WORK TO COMPLETE. Give again, word for word, every line in the entries below from the line with "social media marketing agency" up to and including the line with "Accept all cookies (178, 2546)", and no other line.

Stored entries:

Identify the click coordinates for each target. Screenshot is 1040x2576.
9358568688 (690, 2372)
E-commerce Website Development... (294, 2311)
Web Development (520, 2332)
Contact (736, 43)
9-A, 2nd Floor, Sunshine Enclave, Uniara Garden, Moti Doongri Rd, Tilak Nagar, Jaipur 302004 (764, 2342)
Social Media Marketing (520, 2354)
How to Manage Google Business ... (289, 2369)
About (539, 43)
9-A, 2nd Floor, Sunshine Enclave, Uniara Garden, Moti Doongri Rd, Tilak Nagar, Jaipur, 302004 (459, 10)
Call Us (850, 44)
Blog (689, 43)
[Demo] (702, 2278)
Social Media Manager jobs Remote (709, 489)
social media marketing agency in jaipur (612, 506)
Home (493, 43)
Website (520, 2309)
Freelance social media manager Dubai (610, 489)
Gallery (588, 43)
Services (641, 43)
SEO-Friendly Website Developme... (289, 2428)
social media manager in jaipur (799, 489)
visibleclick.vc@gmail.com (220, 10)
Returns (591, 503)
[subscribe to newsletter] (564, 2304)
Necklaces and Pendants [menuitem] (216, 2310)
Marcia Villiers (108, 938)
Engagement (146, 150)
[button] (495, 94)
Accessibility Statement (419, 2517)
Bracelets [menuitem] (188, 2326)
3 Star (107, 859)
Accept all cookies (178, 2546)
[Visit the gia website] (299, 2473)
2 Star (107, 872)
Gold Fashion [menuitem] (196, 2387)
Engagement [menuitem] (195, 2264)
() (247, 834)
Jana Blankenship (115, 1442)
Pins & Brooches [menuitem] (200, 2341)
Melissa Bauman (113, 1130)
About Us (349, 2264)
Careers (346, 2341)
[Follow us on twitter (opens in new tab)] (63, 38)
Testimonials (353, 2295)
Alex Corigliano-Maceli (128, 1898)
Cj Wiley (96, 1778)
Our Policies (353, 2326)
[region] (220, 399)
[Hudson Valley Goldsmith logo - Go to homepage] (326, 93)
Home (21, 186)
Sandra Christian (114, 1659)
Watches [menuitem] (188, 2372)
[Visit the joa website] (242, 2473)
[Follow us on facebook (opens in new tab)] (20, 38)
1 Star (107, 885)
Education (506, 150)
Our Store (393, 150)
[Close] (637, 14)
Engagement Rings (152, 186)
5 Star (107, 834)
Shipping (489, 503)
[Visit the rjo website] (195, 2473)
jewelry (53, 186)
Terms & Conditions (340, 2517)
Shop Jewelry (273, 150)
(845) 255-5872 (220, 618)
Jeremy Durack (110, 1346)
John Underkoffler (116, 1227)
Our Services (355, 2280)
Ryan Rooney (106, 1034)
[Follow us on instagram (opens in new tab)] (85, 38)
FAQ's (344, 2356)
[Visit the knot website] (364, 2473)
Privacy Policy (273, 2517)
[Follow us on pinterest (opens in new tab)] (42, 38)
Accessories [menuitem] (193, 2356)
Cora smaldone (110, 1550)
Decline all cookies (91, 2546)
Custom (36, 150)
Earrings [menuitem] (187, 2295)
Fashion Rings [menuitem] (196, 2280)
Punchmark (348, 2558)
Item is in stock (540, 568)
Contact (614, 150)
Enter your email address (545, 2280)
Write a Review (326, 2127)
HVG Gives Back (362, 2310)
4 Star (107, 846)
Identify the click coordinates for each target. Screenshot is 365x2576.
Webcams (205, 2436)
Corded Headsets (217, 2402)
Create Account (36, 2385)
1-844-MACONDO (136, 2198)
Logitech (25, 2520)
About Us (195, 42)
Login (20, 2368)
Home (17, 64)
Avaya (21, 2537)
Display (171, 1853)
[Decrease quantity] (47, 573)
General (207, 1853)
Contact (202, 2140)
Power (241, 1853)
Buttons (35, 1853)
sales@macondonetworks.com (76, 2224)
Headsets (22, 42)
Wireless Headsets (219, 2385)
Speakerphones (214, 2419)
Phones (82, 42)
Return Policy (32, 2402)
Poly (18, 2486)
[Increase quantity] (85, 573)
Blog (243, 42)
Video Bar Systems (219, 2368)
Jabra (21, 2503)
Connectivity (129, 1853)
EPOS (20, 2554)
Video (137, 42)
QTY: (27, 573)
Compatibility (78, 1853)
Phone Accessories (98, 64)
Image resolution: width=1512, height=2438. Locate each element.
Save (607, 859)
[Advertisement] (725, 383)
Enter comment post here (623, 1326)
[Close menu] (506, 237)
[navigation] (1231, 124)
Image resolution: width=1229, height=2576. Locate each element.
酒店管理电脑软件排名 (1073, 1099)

TASK SOLUTION.
social media marketing agency in jaipur (612, 506)
Home (493, 43)
Website (520, 2309)
Freelance social media manager Dubai (610, 489)
Gallery (588, 43)
Services (641, 43)
SEO-Friendly Website Developme... (289, 2428)
social media manager in jaipur (799, 489)
visibleclick.vc@gmail.com (220, 10)
Returns (591, 503)
[subscribe to newsletter] (564, 2304)
Necklaces and Pendants [menuitem] (216, 2310)
Marcia Villiers (108, 938)
Engagement (146, 150)
[button] (495, 94)
Accessibility Statement (419, 2517)
Bracelets [menuitem] (188, 2326)
3 Star (107, 859)
Accept all cookies (178, 2546)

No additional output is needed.